(This article is a follow-up of Here you are, you are here by M.M)
The language is a wonderful thing. Actually, it`s not a thing at all but a concept. And a very vague concept. It`s a bunch of rules that enable us to communicate between each other. And of course, to encrypt our communication from the foreign ear. It also makes a pretty good identifier of the community. They say the Greek named the foreign tribes barbarians because their language sounded like bar-king to them.
In the course of history, some cultures gained dominance over others. Be it through force or by consent. “Weaker” cultures either adopted the major culture or disappeared completely through an act of violence. Either way, words got mixed, languages got crossed and new cultures emerged.
Purism as a linguistic theory tries to keep the language clean of any foreign influences. It`s not a particulary bright theory, since the followers are forced to keep making up new words which sometimes look like something the cat dragged in.
On the other hand, the big languages are spreading around the world, propelled by the media and other cultural artefacts. Making the smaller languages run for the hills. Frantically making up new words on their way.
However, the commerical factor of the bigger languages is, of course, more attractive than the one of the smaller languages. Kavarna will never sound as good as a coffee shop, but it means the same thing. People will rather go to a market than to a trgovina. But it`s the same. It`s just the name that is different. However, the difference is significant in people`s eyes.
I know I am probably the last person on this planet to rant about markets and trgovinas since this blog is written entirely in a foreign language. I shall use the old “Do as I say, not as I do” proverb to get off the hook on this one.

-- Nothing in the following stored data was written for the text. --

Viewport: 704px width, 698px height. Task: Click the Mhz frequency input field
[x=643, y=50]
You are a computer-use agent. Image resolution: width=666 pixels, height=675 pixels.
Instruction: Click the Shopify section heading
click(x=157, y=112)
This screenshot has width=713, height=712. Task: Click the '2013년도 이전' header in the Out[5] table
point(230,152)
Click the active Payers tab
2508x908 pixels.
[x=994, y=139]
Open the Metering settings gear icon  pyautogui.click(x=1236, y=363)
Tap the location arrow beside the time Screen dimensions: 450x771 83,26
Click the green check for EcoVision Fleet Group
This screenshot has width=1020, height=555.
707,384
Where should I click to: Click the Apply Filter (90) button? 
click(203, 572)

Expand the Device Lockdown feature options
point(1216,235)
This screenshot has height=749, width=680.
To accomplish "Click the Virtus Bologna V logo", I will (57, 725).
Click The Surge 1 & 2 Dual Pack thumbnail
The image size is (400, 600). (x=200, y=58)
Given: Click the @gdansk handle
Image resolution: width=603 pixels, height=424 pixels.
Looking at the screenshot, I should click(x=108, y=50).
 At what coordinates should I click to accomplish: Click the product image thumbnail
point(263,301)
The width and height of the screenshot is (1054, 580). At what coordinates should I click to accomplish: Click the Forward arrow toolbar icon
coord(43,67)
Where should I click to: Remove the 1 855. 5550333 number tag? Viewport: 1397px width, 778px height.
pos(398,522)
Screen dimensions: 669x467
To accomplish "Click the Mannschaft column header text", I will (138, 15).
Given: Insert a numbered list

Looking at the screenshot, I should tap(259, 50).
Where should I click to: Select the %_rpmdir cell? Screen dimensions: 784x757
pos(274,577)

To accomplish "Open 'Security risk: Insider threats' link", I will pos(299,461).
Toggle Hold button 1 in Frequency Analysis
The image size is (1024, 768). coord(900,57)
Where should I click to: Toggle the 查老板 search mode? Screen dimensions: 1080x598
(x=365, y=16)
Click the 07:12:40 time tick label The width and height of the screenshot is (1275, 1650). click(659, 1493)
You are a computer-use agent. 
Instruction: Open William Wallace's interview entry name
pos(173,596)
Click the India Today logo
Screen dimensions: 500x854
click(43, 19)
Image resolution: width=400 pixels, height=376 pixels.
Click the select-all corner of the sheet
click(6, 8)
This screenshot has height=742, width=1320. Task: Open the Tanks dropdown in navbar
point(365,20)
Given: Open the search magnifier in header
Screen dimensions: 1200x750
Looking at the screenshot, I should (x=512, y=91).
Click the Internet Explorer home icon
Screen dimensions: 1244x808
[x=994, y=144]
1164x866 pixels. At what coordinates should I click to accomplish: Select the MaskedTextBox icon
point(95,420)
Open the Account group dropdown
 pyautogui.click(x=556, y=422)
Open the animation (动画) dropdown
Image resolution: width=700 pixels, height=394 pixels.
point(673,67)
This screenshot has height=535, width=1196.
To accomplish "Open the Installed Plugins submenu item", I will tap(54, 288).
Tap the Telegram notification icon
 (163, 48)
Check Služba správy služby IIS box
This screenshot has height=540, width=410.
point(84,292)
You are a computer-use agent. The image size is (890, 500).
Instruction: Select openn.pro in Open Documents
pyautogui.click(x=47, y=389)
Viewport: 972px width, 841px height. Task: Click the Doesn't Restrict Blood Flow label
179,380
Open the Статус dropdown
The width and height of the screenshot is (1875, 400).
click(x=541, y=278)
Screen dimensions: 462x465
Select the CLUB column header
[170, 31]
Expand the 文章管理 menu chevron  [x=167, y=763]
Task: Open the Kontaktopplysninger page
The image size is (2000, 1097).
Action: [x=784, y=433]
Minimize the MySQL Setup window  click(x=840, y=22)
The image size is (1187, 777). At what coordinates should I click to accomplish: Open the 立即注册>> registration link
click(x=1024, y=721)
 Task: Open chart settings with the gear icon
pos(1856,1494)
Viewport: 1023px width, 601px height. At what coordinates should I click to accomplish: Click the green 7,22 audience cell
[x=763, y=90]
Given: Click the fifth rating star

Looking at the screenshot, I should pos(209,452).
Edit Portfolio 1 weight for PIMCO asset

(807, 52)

Despite the last paragraph, I think that we are still afraid of our own language. We are afraid to show it to the world and so we hide amongst the towers of english language. We hide between caffe, cafe, cafee, caffee and every other permutation of the letters c-a-f-e, we dwell on the disco, disko and disqotech. We ride around on komerc, komerce, comerce and commerce. We write blogs, bloggs, bloks and so forth. We hide behind english-based nicknames and we forget that our language can be just as beautiful as a foreign one.
Some say that nobody will understand us then. That we are too small (Freud, help!) and that we will all go down in the big black hole of non comprede, amigo!
We and we alone are responsible for our own language. We can communicate with it, we can “do” poetry and prose, we can write laws and we can make up new words. All we have to do now is use it. Use it! That`s what it`s for.
If it`s good for bitching, then it must be good for something else as well.